Depending on who you listen to, the reasonable analyst expectations for 2008 S&P 500 operating earnings range from a modest +6% (typically top down approaches) to a very optimistic +14% (the ever optimistic bottom up numbers). In either case, the stock market is severely undervalued. However, let’s assume for a moment that operating earnings for 2008 hit more than a few rough patches thereby pushing earnings down some. Moreover, let’s also assume that longer term rates rise due to inflationary concerns and/or an easing of the flight to quality.

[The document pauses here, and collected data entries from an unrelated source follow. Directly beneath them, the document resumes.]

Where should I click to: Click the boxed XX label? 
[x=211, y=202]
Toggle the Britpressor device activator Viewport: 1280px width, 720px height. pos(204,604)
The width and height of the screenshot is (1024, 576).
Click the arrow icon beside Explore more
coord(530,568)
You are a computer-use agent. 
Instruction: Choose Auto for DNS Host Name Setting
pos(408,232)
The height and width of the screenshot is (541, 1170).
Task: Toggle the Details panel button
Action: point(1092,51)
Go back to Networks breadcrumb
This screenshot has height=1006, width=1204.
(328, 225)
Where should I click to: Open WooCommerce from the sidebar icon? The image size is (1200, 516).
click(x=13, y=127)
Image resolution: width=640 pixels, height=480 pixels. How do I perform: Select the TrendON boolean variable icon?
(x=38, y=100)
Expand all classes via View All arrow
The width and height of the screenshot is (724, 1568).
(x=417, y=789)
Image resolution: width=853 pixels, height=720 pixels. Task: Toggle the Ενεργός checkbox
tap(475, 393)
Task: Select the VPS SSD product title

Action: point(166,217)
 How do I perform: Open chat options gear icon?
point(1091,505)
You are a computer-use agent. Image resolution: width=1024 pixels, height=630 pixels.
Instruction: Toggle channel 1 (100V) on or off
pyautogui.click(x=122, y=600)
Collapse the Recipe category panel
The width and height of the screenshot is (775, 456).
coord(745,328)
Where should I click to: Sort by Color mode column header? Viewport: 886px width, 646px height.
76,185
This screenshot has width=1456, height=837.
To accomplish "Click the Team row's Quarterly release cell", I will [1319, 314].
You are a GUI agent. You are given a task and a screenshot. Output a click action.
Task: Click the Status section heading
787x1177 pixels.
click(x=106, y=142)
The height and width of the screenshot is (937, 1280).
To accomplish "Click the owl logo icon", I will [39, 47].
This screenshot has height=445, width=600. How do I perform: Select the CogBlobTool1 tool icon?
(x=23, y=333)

That produces two questions:

* What is the reasonable valuation level for the market?
* How much lower (if at all) must the current stock market correction go before it is done?

If operating earnings were more seriously impacted thereby producing an earnings recession, a reasonable worse case scenario for operating earnings in 2008 might be $86. This is not implausible as some operating earnings expectations for Consumer Discretionary are a very robust (insane might be a better term) +15 to 20%. Moreover, the effects of the housing bust and credit squeeze may impact sectors such Financials more dramatically than currently anticipated.

Now, let’s put a little more uncertainty into the mix and say that longer term rates, such as the 10 year US Treasury, rise, oh, ½%. The rate increase may be a result of inflationary concerns and/or an easing of the flight to quality as the global central actions to address the credit squeeze works to a degree thereby alleviating some of the fear built into the current flight to quality in the credit markets.

Incorporating the $86 number and a 10 year US Treasury rate of 4.75% into my Expected Return Valuation Model* produces a potential low point for the S&P 500 of 1360. That said, the final question becomes when?

Investment Strategy Implications

Given the high degree of current market pessimism and the fact that we are just weeks away from the January effect, the likelihood is that the market might begin its slump to 1360 (7.4% decline from yesterday’s close) sometime around mid January. Until then, staying fully invested seems prudent. Moreover, during the next four weeks, trading opportunities (Lunch Money) should present themselves.

Note: The above worse case scenario produces a target range for the S&P 500 of 1496 to 1550. At those levels, the minimum market return from yesterday’s close is an average +1.88 to 5.56%.